Following surgery or trauma, a significant portion of patients experience scar thickening, which is generally divided into two categories. The thicker scars are defined as hypertrophic. Though these scars are typically red, firm and raised, they “fit” within the previous boundaries of the surgical incision and do not grow outside of the original trauma area. The second category of scars, known as keloids, is a different form of thickened scar. They are often found in a familial pattern meaning a previous genetic predisposition may exist in the patient leading to keloid formation. Though similar in appearance to hypertrophic scars, keloid scars invade surrounding tissue resulting in an overgrowth of tissue that extends outside of the boundaries of the previous surgical incision or laceration.
Causes that may contribute to scar thickening are tension at the site of the incision, history of smoking, surgical technique and local trauma such as thermal injury. Most often, very finely closed incisions will still result in hypertrophic scars and this must be initially addressed with conservative management including taping, the use of silicone gel sheeting or liquid silicone gel applications.
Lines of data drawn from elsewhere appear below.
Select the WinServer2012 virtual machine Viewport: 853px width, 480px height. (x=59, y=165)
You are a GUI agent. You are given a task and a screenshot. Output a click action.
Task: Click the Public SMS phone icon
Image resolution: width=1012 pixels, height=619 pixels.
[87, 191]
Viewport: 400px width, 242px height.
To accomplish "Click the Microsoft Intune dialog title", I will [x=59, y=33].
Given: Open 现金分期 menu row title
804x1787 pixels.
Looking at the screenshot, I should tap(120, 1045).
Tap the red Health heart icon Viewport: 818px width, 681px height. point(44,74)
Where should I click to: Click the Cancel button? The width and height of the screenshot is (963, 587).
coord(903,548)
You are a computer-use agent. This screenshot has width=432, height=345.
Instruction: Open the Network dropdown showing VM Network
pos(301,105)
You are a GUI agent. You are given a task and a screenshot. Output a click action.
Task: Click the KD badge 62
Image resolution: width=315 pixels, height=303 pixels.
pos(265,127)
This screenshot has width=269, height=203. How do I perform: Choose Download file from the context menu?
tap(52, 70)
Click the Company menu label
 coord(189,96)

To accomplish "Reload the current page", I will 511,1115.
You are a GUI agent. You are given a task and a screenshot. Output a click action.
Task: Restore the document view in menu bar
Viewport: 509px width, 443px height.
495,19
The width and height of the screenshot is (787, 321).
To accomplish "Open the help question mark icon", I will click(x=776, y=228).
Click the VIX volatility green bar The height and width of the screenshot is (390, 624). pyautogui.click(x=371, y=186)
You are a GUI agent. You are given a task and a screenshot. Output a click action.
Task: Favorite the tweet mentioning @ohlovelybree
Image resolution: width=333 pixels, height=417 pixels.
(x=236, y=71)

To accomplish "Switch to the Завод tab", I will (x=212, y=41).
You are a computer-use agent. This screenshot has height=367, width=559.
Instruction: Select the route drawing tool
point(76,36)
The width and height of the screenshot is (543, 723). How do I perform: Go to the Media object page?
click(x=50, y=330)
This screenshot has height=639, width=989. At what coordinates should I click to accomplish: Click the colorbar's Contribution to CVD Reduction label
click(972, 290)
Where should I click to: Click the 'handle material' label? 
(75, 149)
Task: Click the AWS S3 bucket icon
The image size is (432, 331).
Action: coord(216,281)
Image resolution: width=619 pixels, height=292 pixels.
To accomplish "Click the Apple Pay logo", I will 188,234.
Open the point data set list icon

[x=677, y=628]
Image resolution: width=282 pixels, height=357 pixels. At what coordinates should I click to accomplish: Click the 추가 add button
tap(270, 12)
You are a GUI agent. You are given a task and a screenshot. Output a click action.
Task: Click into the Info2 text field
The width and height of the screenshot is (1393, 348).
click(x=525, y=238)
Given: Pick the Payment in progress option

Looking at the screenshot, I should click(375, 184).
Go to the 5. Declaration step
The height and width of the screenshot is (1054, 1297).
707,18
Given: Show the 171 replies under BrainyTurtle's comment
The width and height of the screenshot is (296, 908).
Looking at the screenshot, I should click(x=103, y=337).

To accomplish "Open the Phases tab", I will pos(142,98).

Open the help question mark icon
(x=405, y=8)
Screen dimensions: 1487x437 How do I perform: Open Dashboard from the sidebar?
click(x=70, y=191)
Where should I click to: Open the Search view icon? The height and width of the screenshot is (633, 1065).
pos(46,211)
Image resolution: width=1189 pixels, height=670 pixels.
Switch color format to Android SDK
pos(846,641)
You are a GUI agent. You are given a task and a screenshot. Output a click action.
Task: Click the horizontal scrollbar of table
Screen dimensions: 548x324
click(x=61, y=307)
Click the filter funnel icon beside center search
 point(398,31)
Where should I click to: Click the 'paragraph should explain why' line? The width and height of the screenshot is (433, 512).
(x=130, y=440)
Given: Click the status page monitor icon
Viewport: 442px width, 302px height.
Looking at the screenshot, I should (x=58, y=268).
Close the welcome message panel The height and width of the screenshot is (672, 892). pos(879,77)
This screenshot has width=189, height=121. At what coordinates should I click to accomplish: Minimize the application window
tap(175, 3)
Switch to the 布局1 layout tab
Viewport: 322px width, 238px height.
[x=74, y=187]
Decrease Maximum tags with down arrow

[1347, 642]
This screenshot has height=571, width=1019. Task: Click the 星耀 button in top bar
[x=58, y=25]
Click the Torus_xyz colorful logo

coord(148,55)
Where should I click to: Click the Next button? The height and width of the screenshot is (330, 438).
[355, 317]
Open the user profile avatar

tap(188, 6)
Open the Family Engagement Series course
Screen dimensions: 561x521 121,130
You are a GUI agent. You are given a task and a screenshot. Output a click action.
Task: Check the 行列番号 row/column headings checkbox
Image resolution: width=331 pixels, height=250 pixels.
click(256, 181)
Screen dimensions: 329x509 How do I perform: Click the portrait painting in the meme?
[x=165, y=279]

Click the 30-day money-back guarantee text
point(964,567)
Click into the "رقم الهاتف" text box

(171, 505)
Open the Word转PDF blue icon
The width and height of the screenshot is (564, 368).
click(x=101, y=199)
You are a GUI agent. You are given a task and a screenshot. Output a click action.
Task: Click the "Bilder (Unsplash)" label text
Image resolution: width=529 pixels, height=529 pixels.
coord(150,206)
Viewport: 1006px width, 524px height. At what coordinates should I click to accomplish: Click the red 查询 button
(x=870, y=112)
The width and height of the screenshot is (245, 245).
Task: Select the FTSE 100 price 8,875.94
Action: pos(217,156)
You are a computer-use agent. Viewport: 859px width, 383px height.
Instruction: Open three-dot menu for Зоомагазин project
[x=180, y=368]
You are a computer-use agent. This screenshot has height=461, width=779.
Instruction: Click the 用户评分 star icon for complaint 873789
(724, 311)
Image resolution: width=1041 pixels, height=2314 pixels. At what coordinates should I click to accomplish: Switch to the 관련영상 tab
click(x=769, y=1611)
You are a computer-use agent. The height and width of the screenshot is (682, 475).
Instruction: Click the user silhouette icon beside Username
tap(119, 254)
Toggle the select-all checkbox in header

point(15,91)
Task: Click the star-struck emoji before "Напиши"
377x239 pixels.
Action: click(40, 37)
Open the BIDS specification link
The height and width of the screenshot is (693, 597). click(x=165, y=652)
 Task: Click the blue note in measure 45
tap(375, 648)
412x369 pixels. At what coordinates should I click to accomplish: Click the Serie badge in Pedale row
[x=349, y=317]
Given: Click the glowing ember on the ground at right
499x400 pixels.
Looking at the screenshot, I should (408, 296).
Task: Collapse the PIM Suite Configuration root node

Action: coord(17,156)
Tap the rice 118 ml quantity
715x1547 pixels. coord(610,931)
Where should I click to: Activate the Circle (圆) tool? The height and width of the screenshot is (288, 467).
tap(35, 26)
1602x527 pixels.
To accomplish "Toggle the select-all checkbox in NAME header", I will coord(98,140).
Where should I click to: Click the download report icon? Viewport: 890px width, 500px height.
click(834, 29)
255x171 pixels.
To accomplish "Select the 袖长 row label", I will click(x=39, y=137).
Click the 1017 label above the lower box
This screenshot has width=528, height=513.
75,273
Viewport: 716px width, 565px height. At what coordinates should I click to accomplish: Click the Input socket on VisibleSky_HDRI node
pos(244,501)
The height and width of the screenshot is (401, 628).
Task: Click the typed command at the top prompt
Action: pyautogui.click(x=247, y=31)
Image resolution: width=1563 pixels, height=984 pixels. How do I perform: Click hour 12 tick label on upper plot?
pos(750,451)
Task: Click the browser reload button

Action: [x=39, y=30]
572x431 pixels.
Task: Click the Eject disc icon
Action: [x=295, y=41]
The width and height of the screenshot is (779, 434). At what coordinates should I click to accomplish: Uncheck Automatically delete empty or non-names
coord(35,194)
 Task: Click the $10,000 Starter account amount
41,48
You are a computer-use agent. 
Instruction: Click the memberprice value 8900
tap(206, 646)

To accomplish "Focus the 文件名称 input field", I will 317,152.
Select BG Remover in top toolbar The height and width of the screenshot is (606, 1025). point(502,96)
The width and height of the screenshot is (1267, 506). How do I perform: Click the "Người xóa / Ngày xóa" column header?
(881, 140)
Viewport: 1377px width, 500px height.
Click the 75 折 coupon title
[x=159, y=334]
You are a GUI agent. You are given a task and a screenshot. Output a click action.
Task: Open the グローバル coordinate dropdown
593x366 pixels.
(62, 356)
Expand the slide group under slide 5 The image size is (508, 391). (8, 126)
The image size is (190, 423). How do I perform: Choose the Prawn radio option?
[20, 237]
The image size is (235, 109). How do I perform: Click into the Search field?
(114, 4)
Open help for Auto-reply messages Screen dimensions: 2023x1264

Historically, studies with patients presenting a keloid or chronic hypertrophic scar have shown that silicone gel sheeting application along with the use of steroids such as kenalog injections and local radiation can be helpful in diminishing or reversing scar thickness. Over-the counter medications, including Mederma® and Scarguard®, are also available for conservative scar management.
Most hypertrophic scars will mature for up to 2 years following surgery. In many cases, after the scar has matured, excision and re-closure of the scar may be necessary and in these secondary closures, the scar may not become thick because tension lines are different in the secondary revision procedure. Some patients will also benefit from procedures such as an Intense Pulse Light (IPL) or Fraxel laser resurfacing treatment to diminish scar visibility as well as decrease redness and vascularity. Fortunately, the formation of hypertrophic and keloid scars are rare. When they do occur, plastic surgeon Dr Golshani can modify their post-operative care to improve their outcome and long-term results.